WASHINGTON — Há décadas, políticos criticam o maior lobby médico dos Estados Unidos por problemas no sistema de saúde. Agora, os republicanos apresentam uma nova estratégia: vincular cortes na saúde a políticas de combate a fraudes.

Segundo a legislação, médicos devem faturar serviços no Medicare e Medicaid usando os códigos CPT (Current Procedural Terminology), de propriedade da American Medical Association (AMA). Esses códigos detalham os serviços prestados aos pacientes.

O deputado republicano James Comer (Kentucky), presidente do Comitê de Supervisão e Reforma da Câmara, enviou uma carta aos responsáveis pelos programas Medicare e Medicaid pedindo uma reunião para discutir a fiscalização do sistema de códigos CPT. A investigação faz parte de um esforço mais amplo para combater fraudes, desperdícios e abusos no sistema de saúde.
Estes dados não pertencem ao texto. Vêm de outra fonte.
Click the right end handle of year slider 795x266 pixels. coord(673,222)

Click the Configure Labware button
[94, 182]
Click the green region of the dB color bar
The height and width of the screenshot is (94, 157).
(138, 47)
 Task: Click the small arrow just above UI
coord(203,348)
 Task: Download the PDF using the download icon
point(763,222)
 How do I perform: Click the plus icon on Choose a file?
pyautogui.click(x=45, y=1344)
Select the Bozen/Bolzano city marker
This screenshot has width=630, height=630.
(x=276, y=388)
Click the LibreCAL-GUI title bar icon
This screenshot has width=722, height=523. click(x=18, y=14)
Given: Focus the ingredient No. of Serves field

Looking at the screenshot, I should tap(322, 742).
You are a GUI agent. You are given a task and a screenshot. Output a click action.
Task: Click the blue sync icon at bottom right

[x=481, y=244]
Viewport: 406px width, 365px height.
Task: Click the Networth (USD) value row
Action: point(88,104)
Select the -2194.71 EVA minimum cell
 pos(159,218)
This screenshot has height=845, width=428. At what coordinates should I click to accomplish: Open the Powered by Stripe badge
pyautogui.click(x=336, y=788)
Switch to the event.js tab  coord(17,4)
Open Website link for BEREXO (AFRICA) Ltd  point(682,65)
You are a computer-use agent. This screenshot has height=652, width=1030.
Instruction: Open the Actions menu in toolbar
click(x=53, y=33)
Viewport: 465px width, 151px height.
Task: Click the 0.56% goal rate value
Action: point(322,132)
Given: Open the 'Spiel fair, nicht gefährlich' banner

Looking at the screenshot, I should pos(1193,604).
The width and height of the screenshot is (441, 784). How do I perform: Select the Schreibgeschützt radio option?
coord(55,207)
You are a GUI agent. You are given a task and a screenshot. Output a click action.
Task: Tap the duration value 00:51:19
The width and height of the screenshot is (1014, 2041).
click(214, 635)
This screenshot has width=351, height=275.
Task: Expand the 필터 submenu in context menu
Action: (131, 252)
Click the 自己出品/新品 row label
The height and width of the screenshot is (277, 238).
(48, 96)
Na correspondência, Comer argumenta que a complexidade dos códigos médicos pode estar contribuindo para faturamentos indevidos e aumento de custos, além de criar um ambiente propício a erros de cobrança.

O pedido de Comer reforça a tensão entre o governo e a AMA, que há anos é alvo de críticas por seu controle sobre os códigos CPT, essenciais para o faturamento médico nos EUA.